Task to carry out: Look through the records below for the line holding "This screenshot has width=675, height=687.". Write it out exactly, with each following line through the line holding "Task: Change the 1x playback speed".

The data:

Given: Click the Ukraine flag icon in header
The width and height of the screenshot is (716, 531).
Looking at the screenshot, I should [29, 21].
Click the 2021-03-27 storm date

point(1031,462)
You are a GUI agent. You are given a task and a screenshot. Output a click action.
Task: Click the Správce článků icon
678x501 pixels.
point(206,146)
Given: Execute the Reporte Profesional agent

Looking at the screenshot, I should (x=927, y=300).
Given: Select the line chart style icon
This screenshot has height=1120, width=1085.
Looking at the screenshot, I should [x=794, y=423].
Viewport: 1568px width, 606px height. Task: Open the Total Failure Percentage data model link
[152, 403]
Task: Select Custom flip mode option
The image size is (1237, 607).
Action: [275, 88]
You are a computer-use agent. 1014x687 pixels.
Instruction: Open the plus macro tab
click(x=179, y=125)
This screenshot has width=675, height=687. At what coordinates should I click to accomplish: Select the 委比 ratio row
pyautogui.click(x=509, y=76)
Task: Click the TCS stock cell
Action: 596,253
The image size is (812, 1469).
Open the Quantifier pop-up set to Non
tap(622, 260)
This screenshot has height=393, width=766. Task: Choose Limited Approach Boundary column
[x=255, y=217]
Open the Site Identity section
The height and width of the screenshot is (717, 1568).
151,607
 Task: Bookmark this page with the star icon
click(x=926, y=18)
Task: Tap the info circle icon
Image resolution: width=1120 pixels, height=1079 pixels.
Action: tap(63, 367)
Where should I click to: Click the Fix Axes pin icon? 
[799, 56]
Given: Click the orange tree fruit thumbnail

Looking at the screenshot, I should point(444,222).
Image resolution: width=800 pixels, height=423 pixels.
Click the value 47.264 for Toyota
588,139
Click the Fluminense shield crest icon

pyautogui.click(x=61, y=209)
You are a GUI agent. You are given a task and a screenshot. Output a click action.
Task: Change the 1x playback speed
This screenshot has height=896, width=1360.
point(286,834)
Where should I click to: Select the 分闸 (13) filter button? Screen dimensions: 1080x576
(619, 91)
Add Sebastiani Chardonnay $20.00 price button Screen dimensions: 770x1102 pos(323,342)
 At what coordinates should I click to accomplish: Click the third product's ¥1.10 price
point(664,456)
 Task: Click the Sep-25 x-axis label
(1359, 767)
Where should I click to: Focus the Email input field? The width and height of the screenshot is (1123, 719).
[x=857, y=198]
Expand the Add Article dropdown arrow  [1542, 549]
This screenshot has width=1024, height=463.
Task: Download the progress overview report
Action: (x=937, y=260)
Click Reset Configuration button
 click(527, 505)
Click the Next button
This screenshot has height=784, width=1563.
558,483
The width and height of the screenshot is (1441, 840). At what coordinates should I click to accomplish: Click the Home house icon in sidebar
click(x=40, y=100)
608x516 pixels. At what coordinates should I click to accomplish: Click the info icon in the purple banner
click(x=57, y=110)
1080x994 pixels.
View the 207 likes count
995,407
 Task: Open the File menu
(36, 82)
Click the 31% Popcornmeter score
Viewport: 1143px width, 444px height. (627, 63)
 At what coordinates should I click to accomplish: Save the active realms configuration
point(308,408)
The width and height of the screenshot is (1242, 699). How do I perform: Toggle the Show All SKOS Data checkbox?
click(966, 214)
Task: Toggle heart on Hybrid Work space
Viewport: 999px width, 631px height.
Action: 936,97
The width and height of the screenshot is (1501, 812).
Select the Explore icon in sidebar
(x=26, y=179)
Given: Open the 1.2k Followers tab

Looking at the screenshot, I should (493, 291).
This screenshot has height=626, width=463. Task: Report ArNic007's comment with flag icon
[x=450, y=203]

Written answer:
This screenshot has width=675, height=687. At what coordinates should I click to accomplish: Select the 委比 ratio row
pyautogui.click(x=509, y=76)
Task: Click the TCS stock cell
Action: 596,253
The image size is (812, 1469).
Open the Quantifier pop-up set to Non
tap(622, 260)
This screenshot has height=393, width=766. Task: Choose Limited Approach Boundary column
[x=255, y=217]
Open the Site Identity section
The height and width of the screenshot is (717, 1568).
151,607
 Task: Bookmark this page with the star icon
click(x=926, y=18)
Task: Tap the info circle icon
Image resolution: width=1120 pixels, height=1079 pixels.
Action: tap(63, 367)
Where should I click to: Click the Fix Axes pin icon? 
[799, 56]
Given: Click the orange tree fruit thumbnail

Looking at the screenshot, I should point(444,222).
Image resolution: width=800 pixels, height=423 pixels.
Click the value 47.264 for Toyota
588,139
Click the Fluminense shield crest icon

pyautogui.click(x=61, y=209)
You are a GUI agent. You are given a task and a screenshot. Output a click action.
Task: Change the 1x playback speed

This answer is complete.